### ASSIGNMENT
All lines from the one containing "Task: Open the drawing pencil tool" through the final line of the records below should be reproduced exactly, with the pictures left out.

### DATA EXTRACTS
───

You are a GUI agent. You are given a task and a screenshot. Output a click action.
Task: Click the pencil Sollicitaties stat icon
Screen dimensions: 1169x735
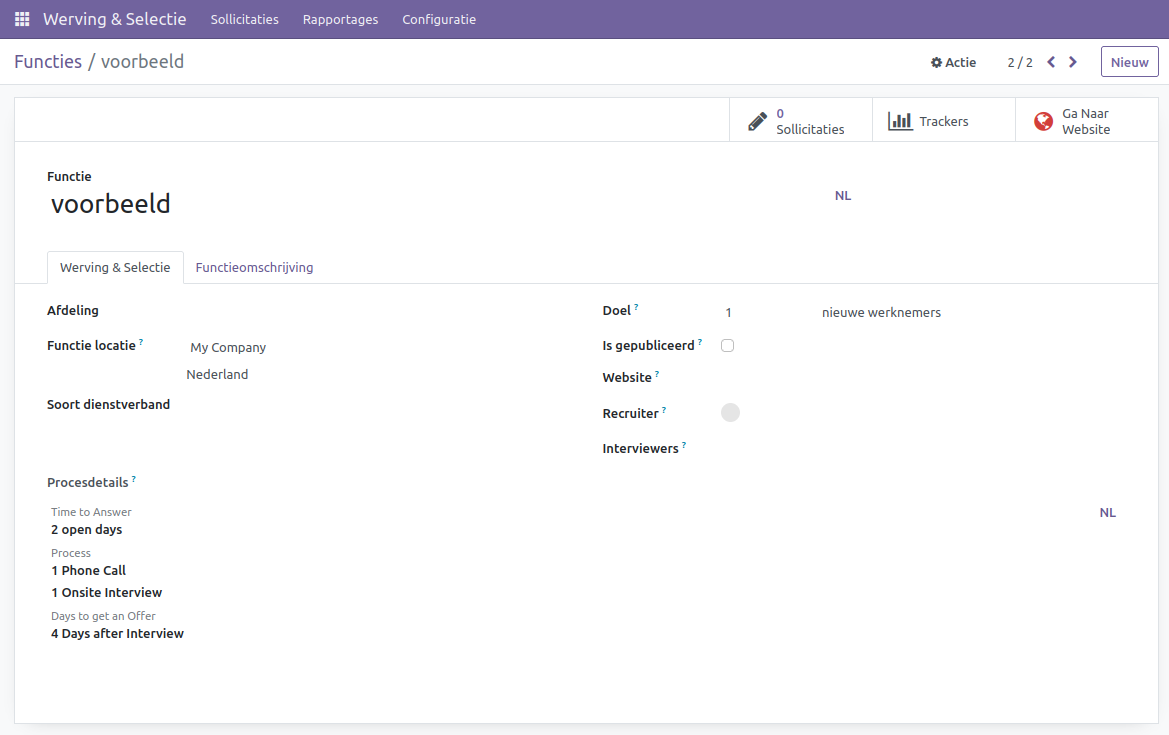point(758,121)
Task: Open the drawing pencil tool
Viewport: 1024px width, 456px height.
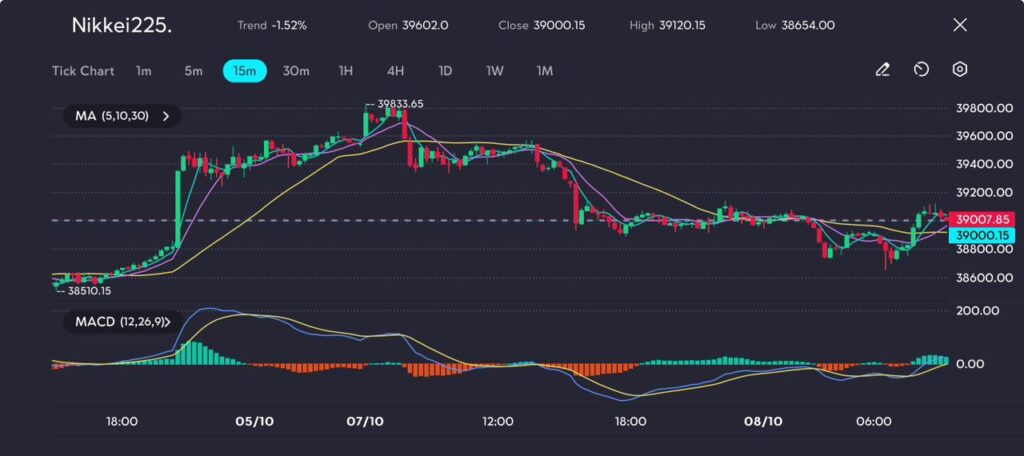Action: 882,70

───

### ANSWER TO THE EXERCISE
Task: Open the drawing pencil tool
Viewport: 1024px width, 456px height.
Action: 882,70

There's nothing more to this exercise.